JOB 1 |
Echo the Eurozone discussion from "to the unbolded: yes." to "the forums tomorrow.".
JOB 2 |
According to the Eurozone discussion, is each statement true? (a) Italy had less debt than Germany going into this. (b) The OMT program approved funding for several candidates. (c) The ECB was given the mandate of keeping inflation near 2%. Answer yes or no for each, and quote the deciding words.
JOB 3 |
Pick up the Eurozone discussion after its last sentence and continue it.

What? Most of the peripheral countries should have devalued until they were competitive. That they couldn't is a major reason why the Eurozone is still in such bad shape. Price stability is not benefiting them at all.
Croatia, Bulgaria, Greece
to the bolded: that makes no sense to me. none. I cannot even make the logical leap of faith to attempt to address that.
to the unbolded: yes. absolutely. you can make that point. what is the solution here, though? do we hold a referendum as well on whether or not we want out of the Euro? would that benefit anybody?
ok this is approaching chemtrail conspiracy levels and I will tap out for tinight in order to be able to work tomorrow to be able to browse the forums tomorrow.
Being in the Eurozone doesn't help Greece when they don't have the Euros to import anything from the Eurozone, and no one wants to use Euros to buy from or invest in Greece.
"Orkses never lose a battle. If we win we win, if we die we die fightin so it don't count. If we runs for it we don't die neither, cos we can come back for annuver go, see!".
Other countries don't have Greece's debt problem. Italy actually had less debt than Germany going into this. It was bond speculators that hit them.
You don't think that businesses have thrived on price stability, reducing the risk of unforseen currency fluctuations.
A devaluation race can quickly lead to the bottom and thus negate the effect while simultaneously creating an air of economic weakness.
The worst of the ECB's failure is that they waited for fucking ever to sort of announce that they were a lender of last resort. They didn't need to go on massive bond buying sprees, all they needed to do to cut off most of the panic spirals at the knees was to announce that they would if they had to. And then they wouldn't have to! Heck, when they introduced the OMT program to directly buy government debt, euro government debt yields fell and have remained there even though the program has rejected every single candidate to receive OMT funding. All they had to do was announce a program to theoretically spend money and it worked. No actual spending needed to happen. The markets are dumb, panicky animals.
They are democratically entitled to tell Greece to do whatever. They are not entitled to Greek obedience. When you demand permanent economic ruin of a country and to dictate the fine details of their policies, you should not be shocked, shocked, to find that they say no.
Not to mention that when those elected governments created the ECB, they gave it one specific mandate (keep inflation near 2%), at which it is manifestly failing:
This is one of the main reasons why the debt problems across Europe are so bad. It is also the primary cause of Germany's export boom. Stagnant wages + cheap loans to the rest of Europe = profit.

RECORDED INFORMATION |
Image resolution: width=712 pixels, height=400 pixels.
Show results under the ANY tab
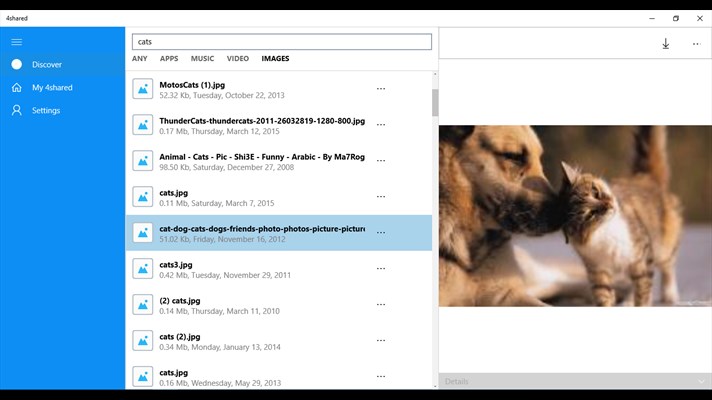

EXERCISE RESPONSE 1 |
to the unbolded: yes. absolutely. you can make that point. what is the solution here, though? do we hold a referendum as well on whether or not we want out of the Euro? would that benefit anybody?
ok this is approaching chemtrail conspiracy levels and I will tap out for tinight in order to be able to work tomorrow to be able to browse the forums tomorrow.

EXERCISE RESPONSE 2 |
(a) Yes: "Italy actually had less debt than Germany going into this."
(b) No: "the program has rejected every single candidate to receive OMT funding."
(c) Yes: "they gave it one specific mandate (keep inflation near 2%)"

EXERCISE RESPONSE 3 |
And, hey, as a central bank, the ECB has another job, to keep solvent but illiquid financial institutions afloat, to prevent banking crises. That's why we have central banks. And while it is perfectly willing to support solvent but illiquid banks in Portugal and Italy through its ELA program, it just froze ELA assistance to Greece. This is not cutting off money to the Greek government. This is cutting off money to the Greek banks. Who, unlike the German banks, did not get involved in any of the incredibly stupid investments that brought this crisis on in the first place. Those banks were bailed out by the ECB and IMF.
This is a deliberate attempt to coerce Syriza. And guess what? The ECB governors are appointed. They don't have a democratic mandate to make political decisions like "should we destroy the Greek banking system to force the Greek government out of the eurozone". They don't have the legal authority to do that, either. This is why central banks - including the ECB - are independent, so that the politicians in power cannot use the central bank as a beatstick to force compliance with their ideology.
But Greece currently has the economic weakness without the ability to devalue and even appear competitive.
I disagree. Multiple posts have shown how this has benefited Germany, and will likely continue to do so.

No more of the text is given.